Izvestia, May 8, 2002, p. 2

The Nerpa shipyard (Snezhnogorsk, Murmansk region) started preparatory work yesterday aimed at dismantling the Kursk nuclear submarine. Meanwhile, Igor Spassky, head of the Rubin Design Bureau, told us that experts who have been working on establishing the cause of the disaster have already reached an unambiguous conclusion. However, this is not yet considered official.

“The Rubin Design Bureau and the First Central Marine Institute have reached a more or less coordinated position on one theory,” Spassky told us. “We, specialists and scientists, have already come to an understanding and will report to the governmental commission about the entire process that took place aboard the submarine.”

Although Spassky did not name the cause of the disaster, it is clear that the matter most likely concerns the so-called torpedo theory about the sinking of the submarine.

RUSSIAN T.V. CHANNEL MAY PASS TO A UKRAINIAN MAGNATE

Izvestia, May 8, 2002, p. 3

Ukrainian TV magnate Oleksandr Rodnyansky, who created Ukraine’s highest-rating TV channel, 1+1, has received his third offer to head a Russian TV company. In the past, he had been invited to become the chief executive of the NTV and ORT networks. Now he is being given STS. Rodnyansky switched to contacts with the STS channel after the collapse of TV-6. He may now become the head of this profitable television channel.

THE VATICAN BANS ORTHODOX SEMINARIANS FROM CATHOLIC KNOWLEDGE

Izvestia, May 8, 2002, p. 3

The Catholic Church will stop teaching Russian Orthodox seminarians at the Vatican’s educational institutions. Some of our seminarians have already returned home, and the rest will follow before long. Catholic seminarians and priests who had been studying at Russian Orthodox educational institutions returned home even earlier. Thus, the conflict which arose because four Catholic dioceses had been set up in Russia has spread to affect one of the most ancient areas of theological contacts between the Russian Orthodox Church and the Catholic Church.

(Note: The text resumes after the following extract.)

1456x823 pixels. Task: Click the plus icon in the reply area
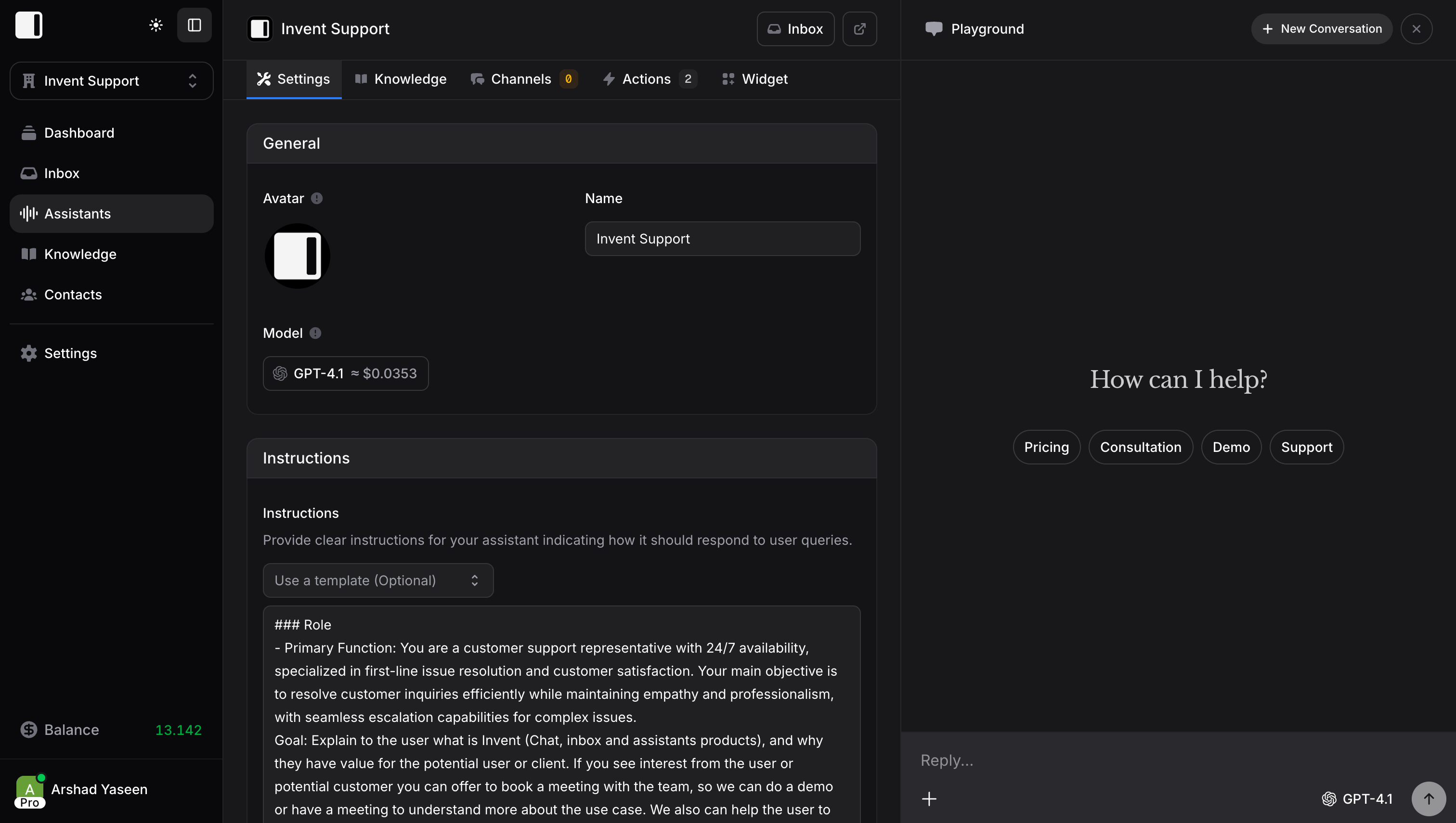point(929,798)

The secret decision to bar Orthodox seminarians from access to the Vatican’s richest libraries, catalogues, and knowledge accumulated at the best Catholic educational institutions was made after a small delegation of the Russian Orthodox Church had visited Rome. The visit’s main objective was to inform the senior authorities of the Roman Catholic Church of the official position of the Moscow Patriarchate on the restructuring of administrations – temporary spiritual associations of Catholics on Russian territory – into permanent dioceses. The Russian Orthodox Church took a very negative view of this decision, considering this an incursion into its internal affairs, on its own canonical territory.

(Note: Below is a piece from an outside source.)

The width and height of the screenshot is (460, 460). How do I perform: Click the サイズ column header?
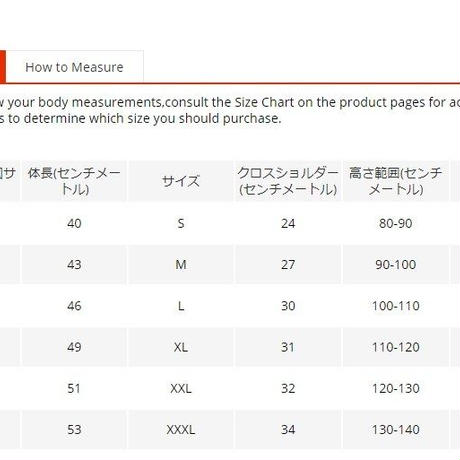point(181,181)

Apparently, meetings and summits have not improved relations between the two Churches.

THE RUSSIANS ARE HERE!

Izvestia, May 8, 2002, p. 3

A Russian citizen has been awarded 3,000 euros by a court in Strasbourg.

The historic decision in a lawsuit filed by a Russian citizen was made at the European Court of Human Rights.

The first Russian citizen to win a case against his own country is Anatoly Burdov, from the town of Shakhty. The court ruled that the Russian government had violated his rights.

Burdov participated in the clean-up operation at Chernobyl. In 1991, he was granted the right to compensation for the damage done to his health during the job at Chernobyl. However, he did not actually receive the compensation. In 1997, Burdov filed a lawsuit against the Shakhty social security agencies. The lengthy trial resulted in a decision to pay Burdov 3,011.36 rubles a month, the sum to be indexed in future. However, he did not receive this money either, because of funding shortages. Then Burdov took his case to the European Court of Human Rights, which has ruled that a state may not use “funding shortages” as an excuse not to pay its debts.

The judges came to a unanimous conclusion: the case of Burdov violates a number of provisions of the European Convention for the Protection of Human Rights. They ruled that the plaintiff should receive 3,000 euros in compensation.